▸ **TASK INSTRUCTIONS**
Nothing but the lines from the one containing "You are a computer-use" through the one containing "Instruction: Switch to the Advanced tab", both included, should be given again, each exactly as written below.

▸ **DATA FOR ANALYSIS**
╔══
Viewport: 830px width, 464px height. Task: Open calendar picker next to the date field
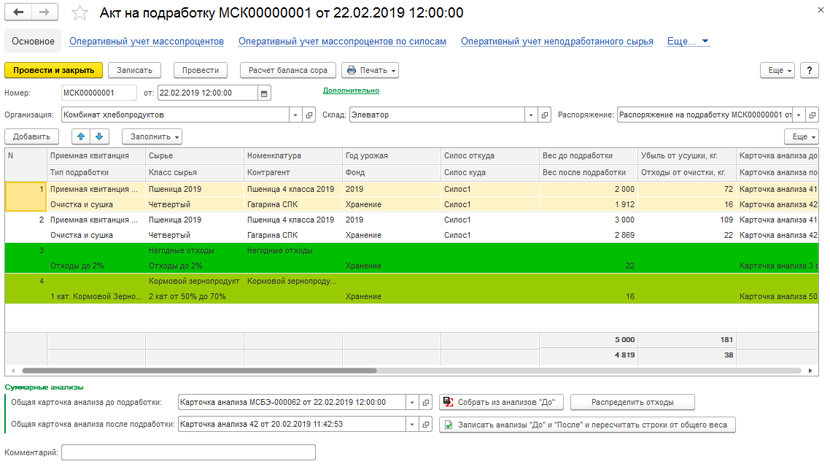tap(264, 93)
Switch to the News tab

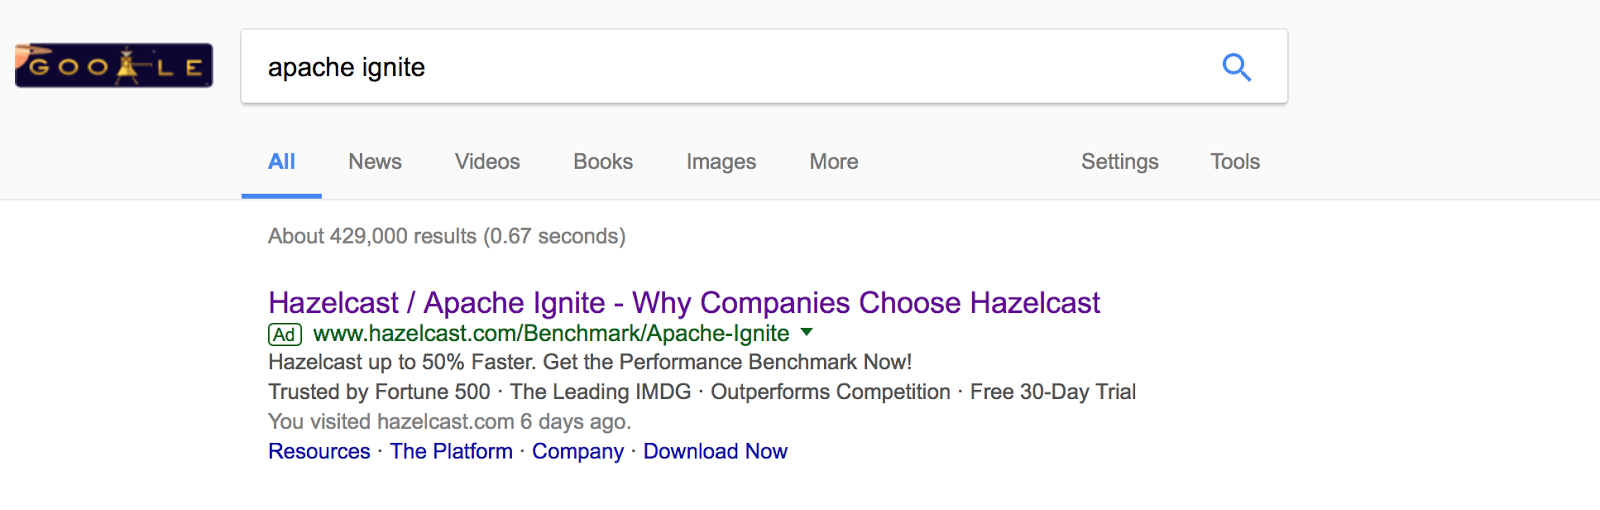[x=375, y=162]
╚══
╔══
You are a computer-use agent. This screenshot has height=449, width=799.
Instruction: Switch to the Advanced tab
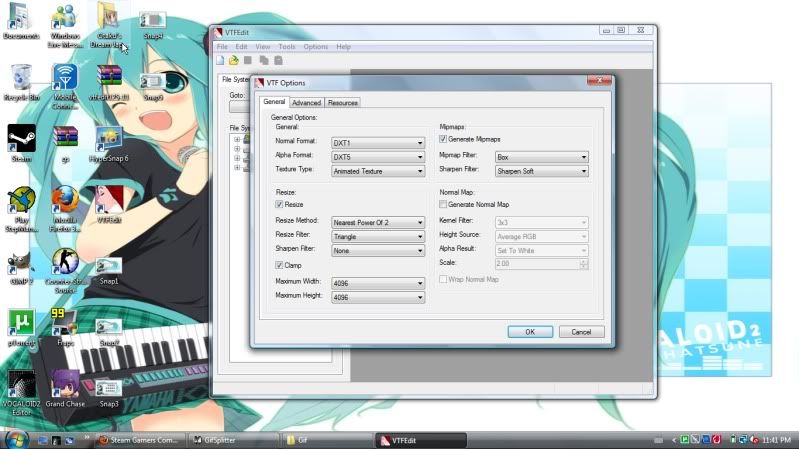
╚══
▸ **OUTPUT OF THE EXERCISE**
You are a computer-use agent. This screenshot has height=449, width=799.
Instruction: Switch to the Advanced tab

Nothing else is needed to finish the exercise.